Мысли Хауэра тянулись медленно. Он был глуп, жаден, прожорлив и небрежен. И этот краткий портрет я с легкостью мог бы дополнить еще парой-тройкой деталей. Сейчас он в махровом халате, развалившись в кожаном кресле прямо за столом, отчаянно, будто последний раз в жизни, поглощал чай и пирожные в невероятных количествах. Я же от такого угощения вежливо отказался. Прежде чем Хауэр успел вставить хоть слово, я снова вернулся к раскрытому блокноту, успев начертать там несколько новых строк.
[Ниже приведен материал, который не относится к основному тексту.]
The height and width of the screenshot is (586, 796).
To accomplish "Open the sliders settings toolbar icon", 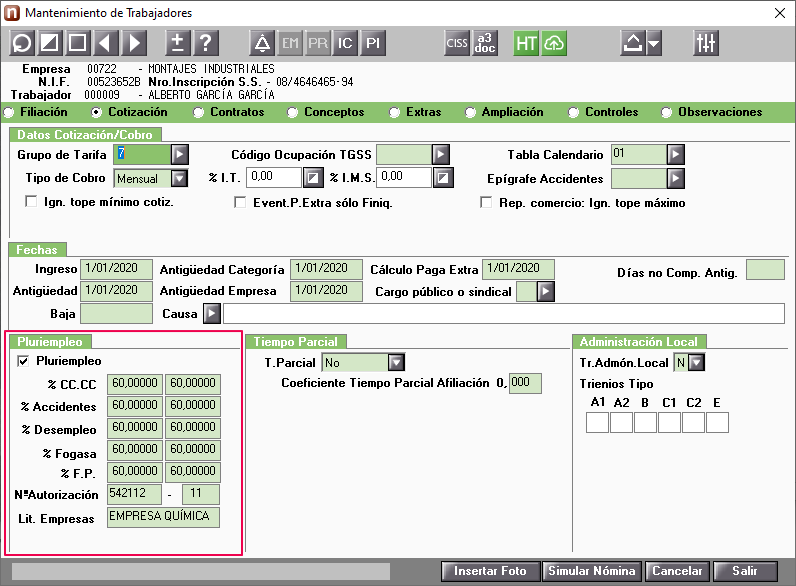I will pos(706,43).
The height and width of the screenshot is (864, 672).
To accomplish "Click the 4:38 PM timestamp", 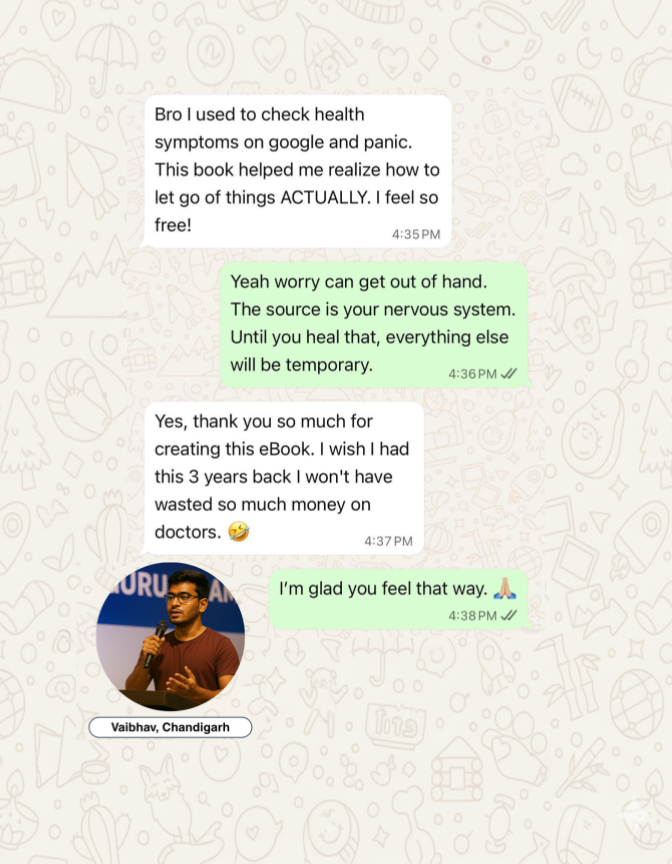I will pos(472,615).
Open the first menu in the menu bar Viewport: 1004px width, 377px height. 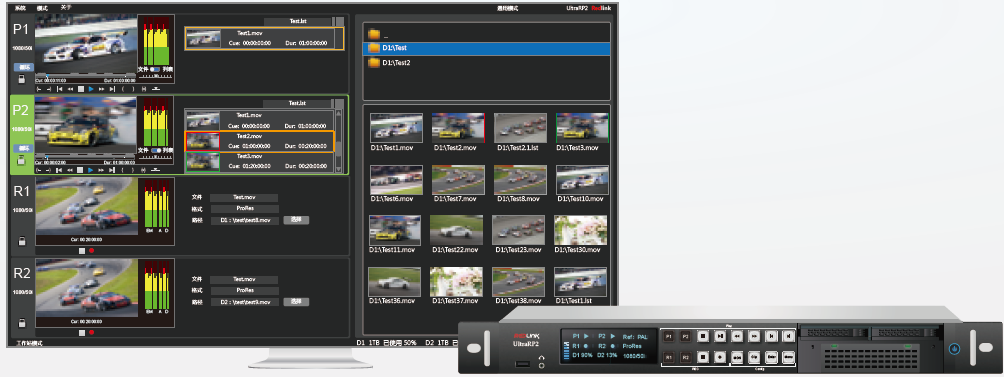click(20, 8)
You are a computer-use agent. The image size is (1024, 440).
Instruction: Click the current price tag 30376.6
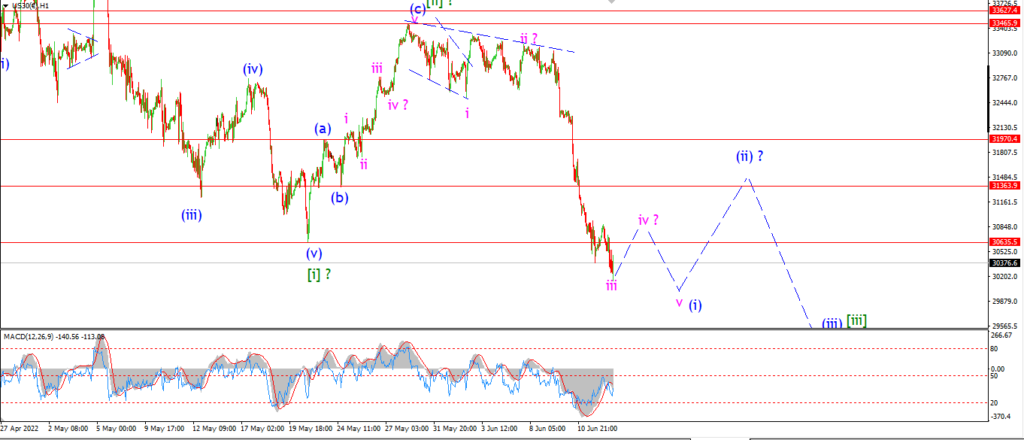pyautogui.click(x=1006, y=263)
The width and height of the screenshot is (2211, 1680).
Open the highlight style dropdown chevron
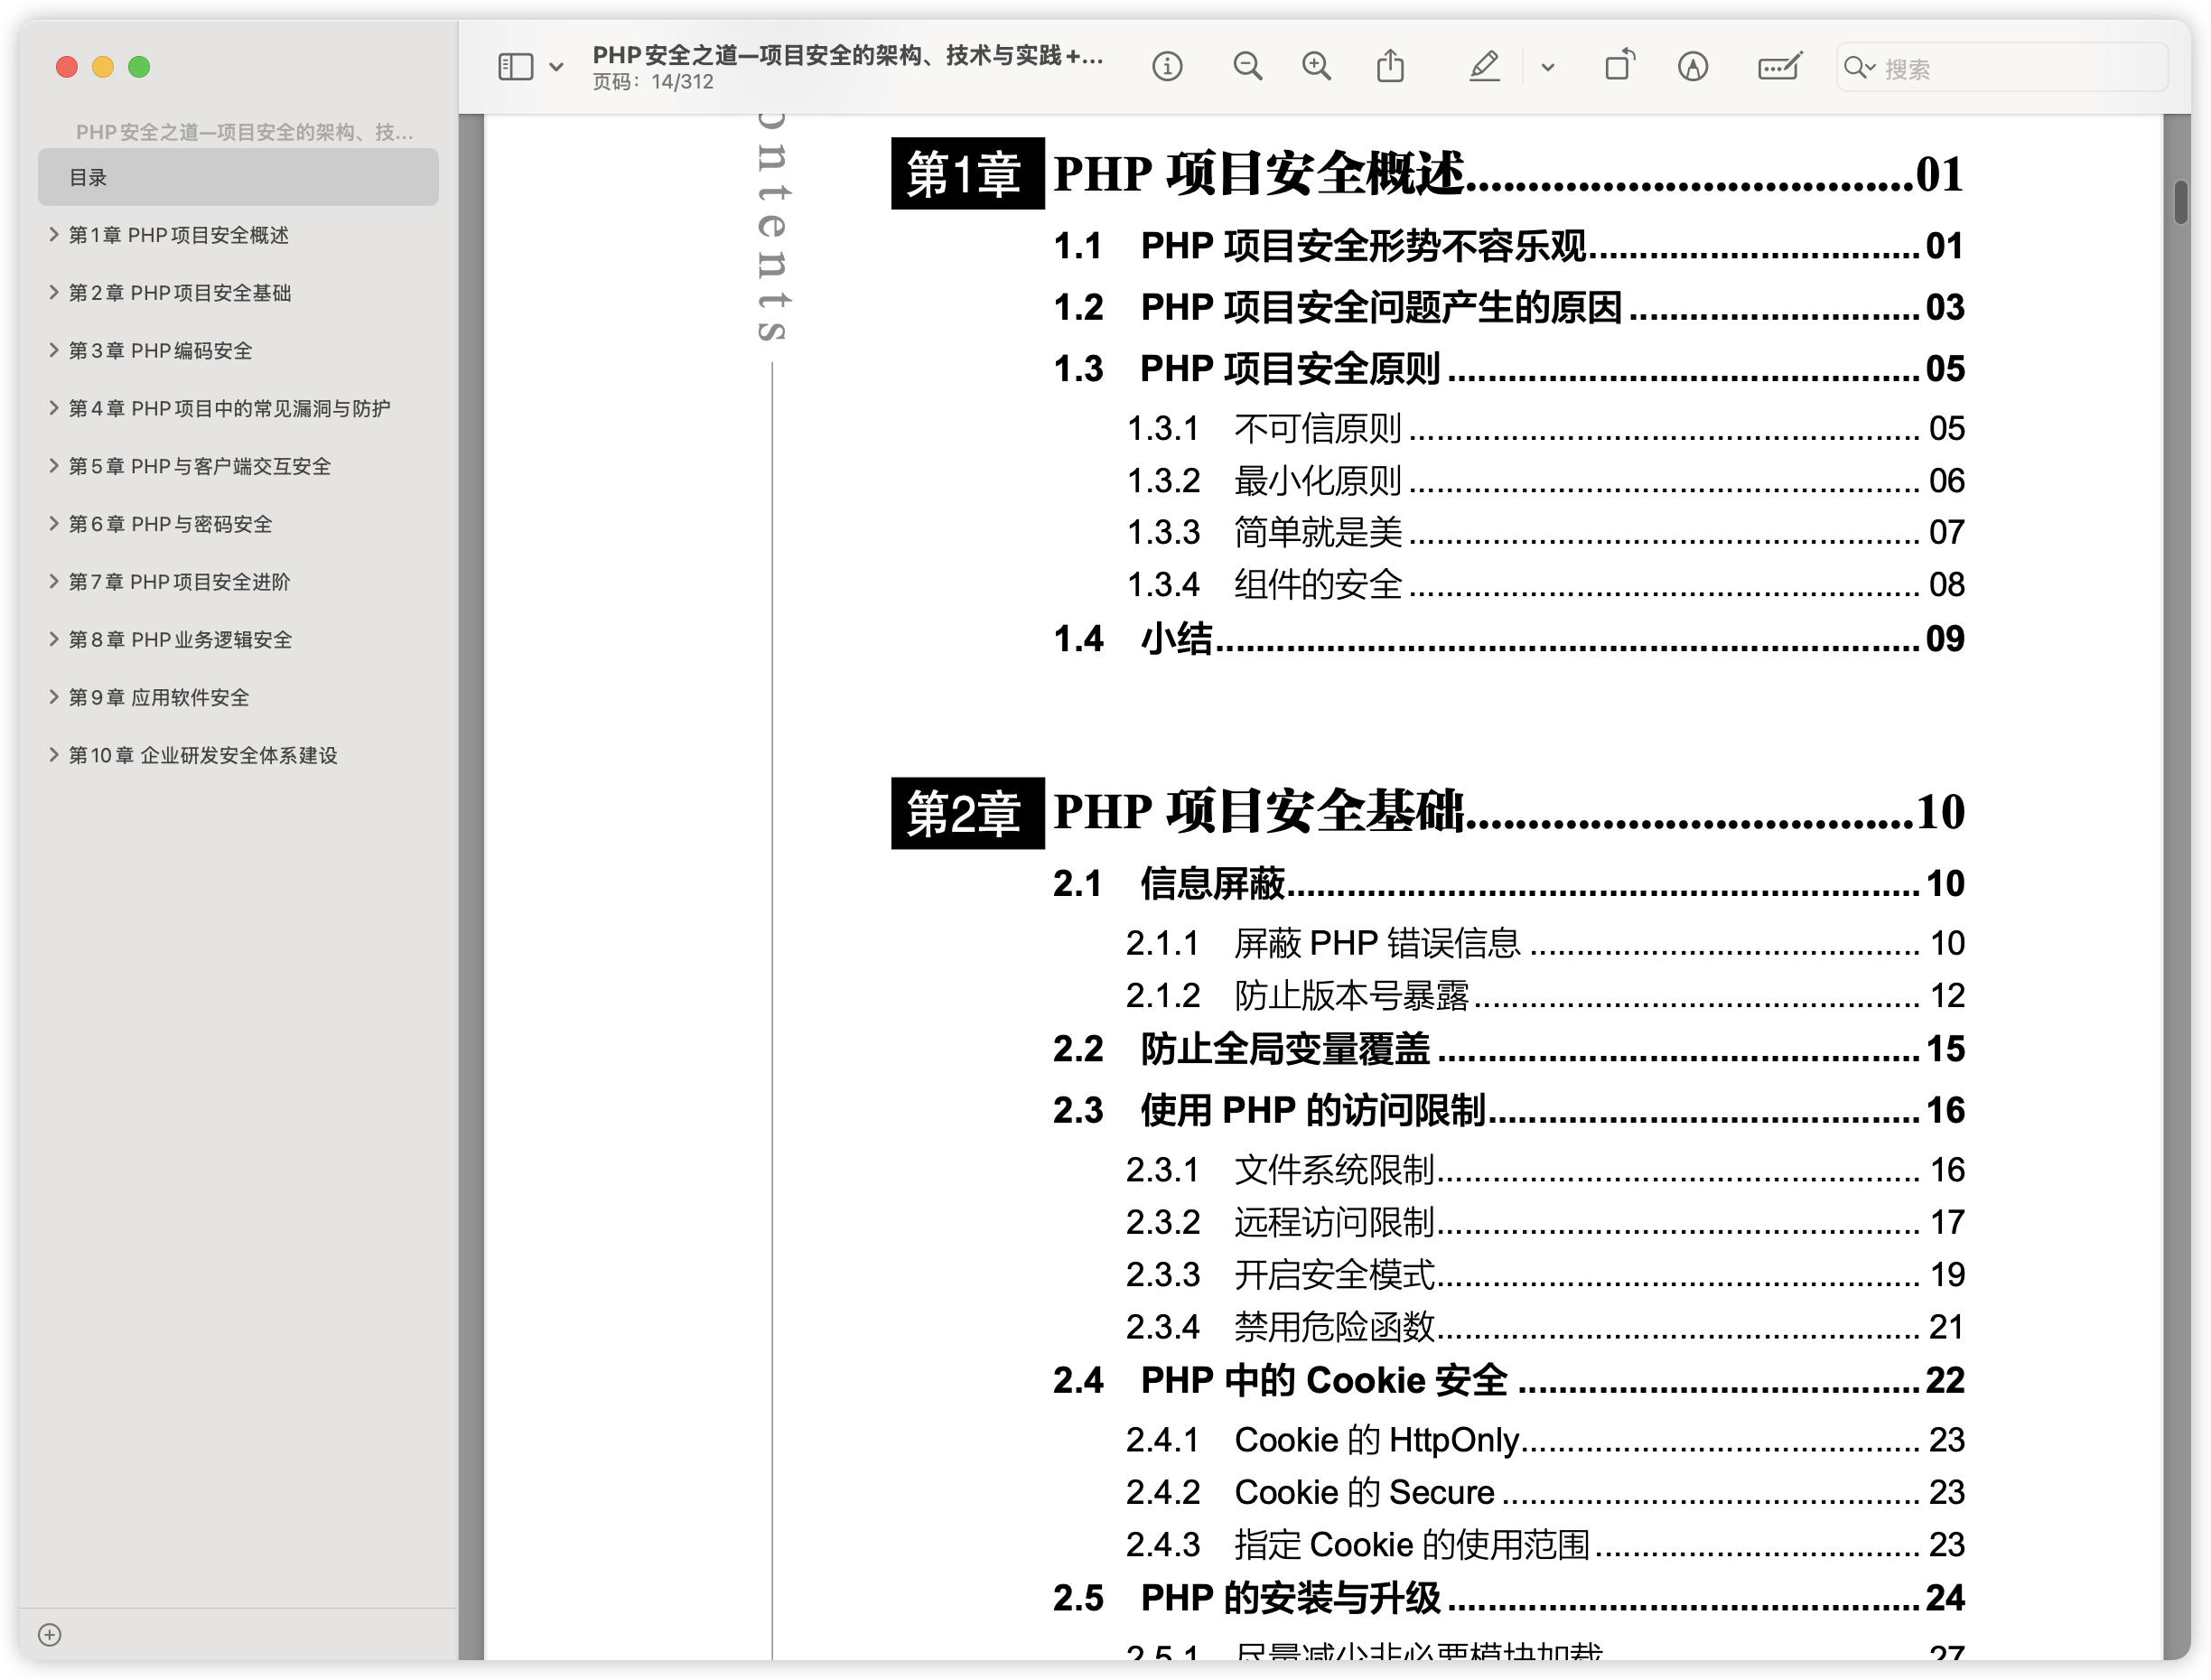1547,67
«Агентства недвижимости, во владении которых находится вышеупомянутый особняк «Бог есть любовь» не слишком распространяются на счет истории дома. В этом нет ничего удивительного или странного – темные коридоры, высокие мрачные потолки и пустынные холодные залы наверняка стали свидетелями кровавых расправ и жестоких преступлений. Кажется, даже в углах гостиной затаилось нечто зловещее». Я кинул взгляд на последние слова и остался ими доволен. Конечно, возможно, с мрачными потолками и холодными залами я переборщил, но смотрелось именно так, как нужно. На самом деле, гостиная, в которой герр Хауэр принимал своего гостя из местной газеты, была довольно светлой и уютной, а потрес3кивающий камин в углу комнаты, играл яркими язычками пламени. Но писать об этом в разделе, посвященном загадочным и мистическим местам нашего города слишком уж глупо. Читателям нужно совсем другое.
– Вы были свидетелем чего-нибудь необычного, сверхъестественного, герр Хауэр? – спросил я с неизменной лучезарной улыбкой, – Есть что-то действительно заслуживающее внимания?
Хауэр посмотрел на меня поверх чашечки с легким прищуром, словно пытаясь понять, издеваюсь ли я над ним, или говорю вполне серьезно.
– Не думаю, что понимаю, о чем вы говорите… как вы сказали ваше имя?
– Меня зовут Килиан Граф, – отозвался я, снова вешая фальшивую, но вполне правдоподобную улыбку на лицо, – Я имею в виду, не сталкивались ли вы с чем-то загадочным или мистическим в этом доме? Старые особняки хранят много тайн.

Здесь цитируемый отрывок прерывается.